- Genre: Reality Dating competition
- Created by: Byron Allen
- Country of origin: United States
- Original language: English
- No. of seasons: 2

Production
- Executive producers: Byron Allen Carolyn Folks Scott Satin
- Producers: Jennifer Lucas Kristen Valkingburg Peter A. Steen Beth Polsky Greg Harvey Talent Producer: C. Dusean Williams
- Production locations: Los Angeles, California (taping location)
- Camera setup: Videotape; Multi-camera
- Running time: 20 minutes
- Production company: Entertainment Studios

Original release
- Network: Syndication
- Release: September 19, 2011 – present

Related
- Comics Unleashed with Byron Allen Comedy.tv

= Who Wants to Date a Comedian? =

Who Wants to Date a Comedian? is an American reality-based dating competition series that debuted in first-run syndication in the United States on September 19, 2011. The half-hour series was created by Byron Allen through his production company Entertainment Studios (which also produces numerous other syndicated programs including Comics Unleashed and Comedy.tv).

The series, which is primarily syndicated to stations affiliated with Fox and to independent stations (in addition to airing on ES-operated cable television network Comedy.tv), for broadcast in access, late fringe and graveyard time periods, is among the first dating series (along with CBS Television Distribution's Excused, which debuted one week earlier and has featured some contestants who have also appeared on this program) to air in first-run syndication since the 2006 cancellations of Blind Date and Elimidate. The series' second season debuted on September 17, 2012.

==Premise==
The series uses a format similar to other elimination-based reality dating shows and plays on the notion and common preference of single people that a sense of humor is key to pursuing and sustaining a romantic relationship by having stand-up comics as the contestants choosing between three people vying to go on a date with them. The show periodically features routines performed by the comics appearing on the program during each episode, either from footage taped at Los Angeles area comedy clubs or clips originally featured on fellow Entertainment Studios-produced series Comics Unleashed and Comedy.tv.

===Format===
In the first round, a stand-up comic is introduced and informs the viewers about what they look for in a mate. The audience is then introduced to the three potential suitors through video profiles, which often feature interspersed footage of the contestant engaging in leisure activities. The comic then meets the suitors (usually three women for a male comic, though episodes in which a female comedian having to choose between three male suitors occur on occasion); the dates are often held in simpler, though common locales for a date compared to most reality dating series (ranging from a home to an amusement park to a bowling alley, with entire episodes often set in one location).

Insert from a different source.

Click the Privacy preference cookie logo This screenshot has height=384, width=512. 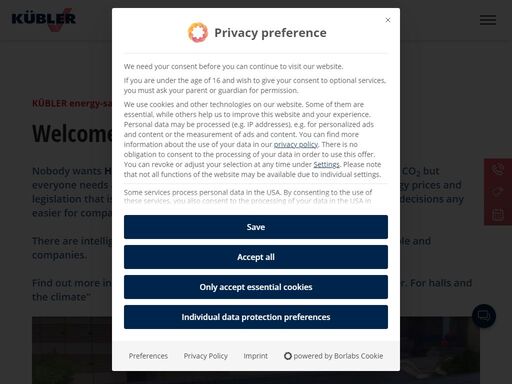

After the comic is introduced to the contestants, the contestants give their first impressions to the comic. Following that, the comedian and all three contestants go out on a date, which often results in the comedian finding out other personal details about their dates, so as to determine based on their personality and their revelations as to who will be eliminated from the competition. All of the contestants will often end up doing fun activities during the date while impressing them. The group of three is cut down to two remaining potential suitors, whom the comic will then continue the date with for the third and final round, in which the contestant has to impress their date. The show culminates with the comedian deciding which of the two remaining suitors will go on to go out with them on a second date.